Text passage>
========================

(HealthDay News) — The estimated prevalence of HIV is 0.39% among U.S adults, according to a study published online September 24 in the National Health Statistics Reports published by the U.S. Centers for Disease Control and Prevention.
Joseph Woodring, DO, MPH, from the CDC in Hyattsville, MD, and colleagues used data from the 2007–2012 National Health and Nutrition Examination Surveys to estimate HIV prevalence, the correlation of HIV status with key risk factors, and prevalence of antiretroviral drug use among HIV-infected adults.

========================

Dataset extract>
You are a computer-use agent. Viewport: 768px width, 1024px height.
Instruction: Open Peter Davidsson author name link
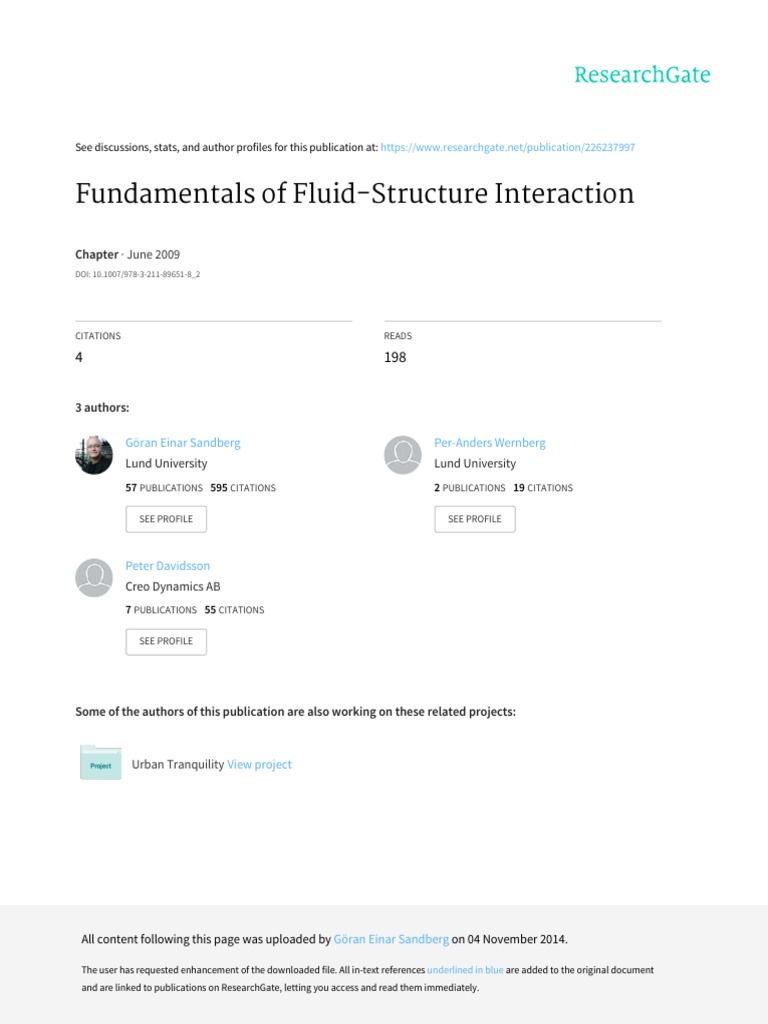[x=168, y=565]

========================

Set of tasks>
a) According to the HIV prevalence article, what is the estimated HIV prevalence among U.S. adults?
b) Write the next part of the HIV prevalence article, picking up right after its last sentence.
Leave the listing aside; it has no role here.

Answers for each item>
a) About 0.39%.

b)
The researchers found that overall HIV prevalence among adults aged 18–59 years was 0.39% during 2007–2012. HIV-infection was more likely for men than women and for non-Hispanic blacks compared with all other race and Hispanic origin subgroups combined. High-risk populations, including those with herpes simplex virus type 2 infection, 10 or more lifetime sexual partners, history of sexually transmitted infection, and history of same-sex sexual contact among men, were associated with HIV infection. Overall, 51.9% of HIV-infected adults were on antiretroviral therapy; 86.1% of HIV-infected adults reported any lifetime history of HIV testing outside of blood donations.
“This report presents the most recent estimates on HIV prevalence in the United States, the association of HIV status with key risk factors, and the prevalence of antiretroviral drug use among HIV-infected adults,” the authors write.